Aviation safety investigations & reports

Cessna Aircraft Company 210E, VH-DNP

Investigation number:
Status: Completed
Investigation completed


At the time of the accident, the Cessna 210 was for sale. The pilot had conducted a pre-purchase inspection, including an engine run, the day before the accident. On the day of the accident, the pilot and two passengers boarded the aircraft for an evaluation flight to a nearby aerodrome. Following an uneventful engine run-up, the aircraft was observed to take off from runway 31R and flew for approximately 2.5 km at low level. The pilot subsequently carried out a successful ditching into a water-filled quarry. The pilot and both passengers successfully exited the aircraft but one passenger, who was unable to swim, drowned before reaching land.

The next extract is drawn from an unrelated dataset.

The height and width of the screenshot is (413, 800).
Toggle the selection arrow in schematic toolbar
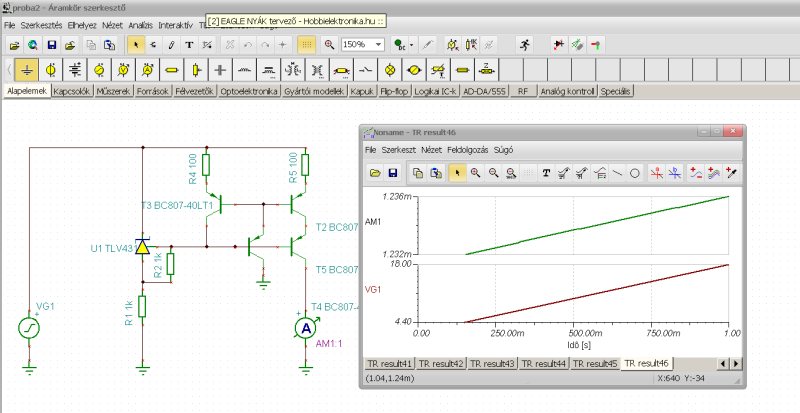136,45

The aircraft was manufactured in 1965 and had accumulated 8,013 airframe hours. All required maintenance had been performed and the aircraft had a current maintenance release, which listed no outstanding unserviceabilities.

During most of the previous year, the aircraft was in short-term storage at Mt Gambier SA. Approximately four months before the accident, a rough running engine was noted in the aircraft logbooks. The problem was later diagnosed as a cracked number 4 cylinder. The cylinder was subsequently replaced and the aircraft's 100 hourly inspection was carried out on 26 November 1999. On 24 December 1999, the aircraft was refuelled at Mt Gambier and flown to Moorabbin, Vic. by a ferry pilot who reported that the engine and aircraft performed normally. Except for one short flight five weeks before the accident, the aircraft remained on the ground until the accident flight. The engine was started and ground run four days before the accident flight. During the ground run, the pilot, who was not the accident pilot, noticed that the fuel selector valve was stiff but did not record the problem on the maintenance release.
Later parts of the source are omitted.